===== Extract

Humans today often carry around a small chunk of DNA from Neanderthals, suggesting we interbred with our closest known extinct relatives at some point in our history. So why isn't there more Neanderthal DNA in modern humans?
Turns out, the Y chromosome may have been key in keeping the two lineages apart by creating conditions that might often have led to miscarriages if or when the two got together, researchers now say.
In 2010, scientists first sequenced the Neanderthal genome. That work revealed that Neanderthals once interbred with ancestors of modern humans — about 1.5 to 2.1 percent of the DNA of anyone outside Africa is Neanderthal in origin. [In Photos: Neanderthal Burials Uncovered]
The last major component of the Neanderthal genome that scientists had not analyzed was the Y chromosome. In modern humans and Neanderthals, the Y chromosome determines if someone is male in sex.
Now researchers have completed the first in-depth analysis of a Neanderthal Y chromosome. They focused on a Neanderthal male found in El Sidrón, Spain. Overall, the differences between the Neanderthal and modern human Y chromosomes suggest these lineages diverged almost 590,000 years ago, consistent with previous research.
The Neanderthal Y chromosome was genetically distinct from any seen in modern humans. This suggests that this El Sidrón male's lineage is extinct, without any living carriers in modern humans. It remains uncertain how much other Neanderthal Y chromosomes resembled or differed from this one.
Further analysis revealed that genetic mutations might explain why this Neanderthal Y chromosome was lost in modern humans. Three mutations seen on this chromosome generate molecules that can trigger immune responses from women during pregnancy that can lead to miscarriages, and two of these three mutations are unique to Neanderthals.
The researchers suggest that such genetic incompatibilities between Neanderthals and modern humans may have helped drive these lineages apart by discouraging interbreeding between them.
"We should pay attention to the potential role of immune incompatibilities in population isolation," study lead author Fernando Mendez, a population geneticist at Stanford University, told Live Science.
In future research, scientists could analyze more Y chromosomes from a variety of male Neanderthals, Mendez said. Lab experiments could then determine the effect of these newfound Neanderthal mutations on interactions between male cells and female immune cells. The result might also confirm the idea that these mutations helped keep Neanderthals and modern humans apart, he added.
Mendez and his colleaguesdetailed their findings in the April 7 issue of the American Journal of Human Genetics.

==========
===== Information provided

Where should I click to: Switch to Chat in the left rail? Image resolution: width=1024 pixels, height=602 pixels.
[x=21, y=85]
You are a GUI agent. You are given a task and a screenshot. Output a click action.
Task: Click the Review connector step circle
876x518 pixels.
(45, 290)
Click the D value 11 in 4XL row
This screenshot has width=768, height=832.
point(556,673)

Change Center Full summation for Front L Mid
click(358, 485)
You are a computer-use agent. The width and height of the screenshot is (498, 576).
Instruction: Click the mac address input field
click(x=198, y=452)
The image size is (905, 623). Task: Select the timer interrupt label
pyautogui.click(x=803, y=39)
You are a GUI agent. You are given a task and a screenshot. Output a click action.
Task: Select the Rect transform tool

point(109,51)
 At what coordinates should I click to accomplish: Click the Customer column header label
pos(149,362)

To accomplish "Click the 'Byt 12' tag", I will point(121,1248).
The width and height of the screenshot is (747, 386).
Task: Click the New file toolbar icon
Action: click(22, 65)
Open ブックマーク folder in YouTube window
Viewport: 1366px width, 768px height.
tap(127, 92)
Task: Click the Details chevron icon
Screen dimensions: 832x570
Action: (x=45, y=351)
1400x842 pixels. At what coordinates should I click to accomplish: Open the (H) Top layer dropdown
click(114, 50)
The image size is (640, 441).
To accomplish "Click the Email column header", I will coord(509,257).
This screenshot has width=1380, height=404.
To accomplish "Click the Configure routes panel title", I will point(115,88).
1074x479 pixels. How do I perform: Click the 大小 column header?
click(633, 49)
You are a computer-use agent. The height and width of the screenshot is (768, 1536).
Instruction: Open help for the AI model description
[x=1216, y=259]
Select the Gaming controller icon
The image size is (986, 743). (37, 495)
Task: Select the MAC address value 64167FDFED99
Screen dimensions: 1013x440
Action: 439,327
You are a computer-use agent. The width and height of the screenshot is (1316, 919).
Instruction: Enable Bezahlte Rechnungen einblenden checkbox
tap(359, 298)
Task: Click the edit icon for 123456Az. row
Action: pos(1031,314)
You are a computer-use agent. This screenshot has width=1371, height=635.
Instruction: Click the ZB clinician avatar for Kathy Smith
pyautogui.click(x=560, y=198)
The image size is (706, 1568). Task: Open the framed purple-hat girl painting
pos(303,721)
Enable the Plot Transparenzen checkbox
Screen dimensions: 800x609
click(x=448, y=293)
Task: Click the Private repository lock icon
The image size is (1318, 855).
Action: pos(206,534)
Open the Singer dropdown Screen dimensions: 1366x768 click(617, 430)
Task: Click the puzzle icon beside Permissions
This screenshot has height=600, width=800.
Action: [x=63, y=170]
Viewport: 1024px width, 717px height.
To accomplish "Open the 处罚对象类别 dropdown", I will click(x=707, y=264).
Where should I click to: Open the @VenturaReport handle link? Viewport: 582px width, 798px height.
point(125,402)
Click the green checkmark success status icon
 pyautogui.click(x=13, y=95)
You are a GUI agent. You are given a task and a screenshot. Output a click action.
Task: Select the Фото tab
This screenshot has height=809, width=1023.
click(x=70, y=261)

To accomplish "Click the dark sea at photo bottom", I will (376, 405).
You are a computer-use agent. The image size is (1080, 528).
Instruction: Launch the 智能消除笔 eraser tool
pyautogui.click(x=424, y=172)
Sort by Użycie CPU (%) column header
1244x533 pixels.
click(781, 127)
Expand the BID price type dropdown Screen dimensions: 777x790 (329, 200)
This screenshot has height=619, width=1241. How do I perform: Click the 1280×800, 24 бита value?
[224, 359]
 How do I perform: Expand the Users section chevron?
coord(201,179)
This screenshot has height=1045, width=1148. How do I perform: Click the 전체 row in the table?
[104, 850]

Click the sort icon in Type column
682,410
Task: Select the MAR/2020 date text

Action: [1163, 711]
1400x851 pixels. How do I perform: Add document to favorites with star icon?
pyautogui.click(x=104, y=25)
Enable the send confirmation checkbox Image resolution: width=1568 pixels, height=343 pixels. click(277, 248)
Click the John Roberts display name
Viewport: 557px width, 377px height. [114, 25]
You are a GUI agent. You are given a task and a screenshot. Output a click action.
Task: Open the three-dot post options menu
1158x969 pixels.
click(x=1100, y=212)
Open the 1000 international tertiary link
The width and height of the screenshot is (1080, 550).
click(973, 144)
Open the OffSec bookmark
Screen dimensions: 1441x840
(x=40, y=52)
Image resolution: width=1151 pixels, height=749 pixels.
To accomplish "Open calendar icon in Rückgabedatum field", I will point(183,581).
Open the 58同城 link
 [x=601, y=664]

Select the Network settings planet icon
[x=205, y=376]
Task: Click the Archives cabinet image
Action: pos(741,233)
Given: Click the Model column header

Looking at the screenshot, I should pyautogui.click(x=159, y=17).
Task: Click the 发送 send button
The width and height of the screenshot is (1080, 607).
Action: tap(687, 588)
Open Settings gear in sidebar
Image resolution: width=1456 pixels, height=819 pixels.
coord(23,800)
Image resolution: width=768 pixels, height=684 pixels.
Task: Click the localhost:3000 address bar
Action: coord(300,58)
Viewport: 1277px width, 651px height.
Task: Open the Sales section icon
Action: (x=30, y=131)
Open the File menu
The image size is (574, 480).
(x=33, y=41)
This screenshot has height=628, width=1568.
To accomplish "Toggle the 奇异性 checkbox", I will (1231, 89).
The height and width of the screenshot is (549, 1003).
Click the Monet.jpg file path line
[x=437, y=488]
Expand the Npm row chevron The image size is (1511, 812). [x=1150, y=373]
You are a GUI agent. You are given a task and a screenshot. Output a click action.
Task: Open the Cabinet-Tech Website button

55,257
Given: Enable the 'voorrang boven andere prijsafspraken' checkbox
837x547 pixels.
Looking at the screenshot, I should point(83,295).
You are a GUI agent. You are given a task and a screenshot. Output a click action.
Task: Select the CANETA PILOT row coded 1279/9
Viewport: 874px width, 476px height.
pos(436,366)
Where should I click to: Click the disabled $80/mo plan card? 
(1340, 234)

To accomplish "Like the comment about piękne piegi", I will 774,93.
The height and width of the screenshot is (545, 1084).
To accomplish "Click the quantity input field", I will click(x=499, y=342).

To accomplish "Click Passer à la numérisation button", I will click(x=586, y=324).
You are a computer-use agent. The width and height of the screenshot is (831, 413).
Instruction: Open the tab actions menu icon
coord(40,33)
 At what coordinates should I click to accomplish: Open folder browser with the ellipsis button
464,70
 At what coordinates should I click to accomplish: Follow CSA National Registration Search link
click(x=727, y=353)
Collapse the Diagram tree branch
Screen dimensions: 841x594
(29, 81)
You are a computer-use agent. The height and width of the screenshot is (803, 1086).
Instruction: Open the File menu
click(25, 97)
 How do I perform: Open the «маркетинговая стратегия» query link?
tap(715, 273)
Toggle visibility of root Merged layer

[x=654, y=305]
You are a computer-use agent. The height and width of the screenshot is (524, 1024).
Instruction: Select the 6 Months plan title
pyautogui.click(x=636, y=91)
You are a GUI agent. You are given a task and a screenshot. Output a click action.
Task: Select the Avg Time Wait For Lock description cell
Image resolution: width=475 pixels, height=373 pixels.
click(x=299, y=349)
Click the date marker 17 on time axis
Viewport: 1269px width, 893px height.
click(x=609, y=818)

==========

Exercises to complete
A – Decide whether each statement agrees with the Neanderthal Y chromosome article, answering yes or no and quoting the exact words that settle it: (i) The Neanderthal and modern human lineages diverged almost 590,000 years ago. (ii) Scientists first sequenced the Neanderthal genome in 2000. (iii) All three of the mutations linked to miscarriages are unique to Neanderthals.
B – Return the passage of the Neanderthal Y chromosome article starting at "In 2010, scientists" and ending at "with previous research.".
C – In the Neanderthal Y chromosome article, where was the Neanderthal male whose Y chromosome was analyzed found?
Answer from the Neanderthal Y chromosome article alone, not from the collected data.

Answers for the tasks
A –
(i) Yes: "the differences between the Neanderthal and modern human Y chromosomes suggest these lineages diverged almost 590,000 years ago"
(ii) No: "In 2010, scientists first sequenced the Neanderthal genome."
(iii) No: "two of these three mutations are unique to Neanderthals"

B –
In 2010, scientists first sequenced the Neanderthal genome. That work revealed that Neanderthals once interbred with ancestors of modern humans — about 1.5 to 2.1 percent of the DNA of anyone outside Africa is Neanderthal in origin. [In Photos: Neanderthal Burials Uncovered]
The last major component of the Neanderthal genome that scientists had not analyzed was the Y chromosome. In modern humans and Neanderthals, the Y chromosome determines if someone is male in sex.
Now researchers have completed the first in-depth analysis of a Neanderthal Y chromosome. They focused on a Neanderthal male found in El Sidrón, Spain. Overall, the differences between the Neanderthal and modern human Y chromosomes suggest these lineages diverged almost 590,000 years ago, consistent with previous research.

C – El Sidrón, Spain.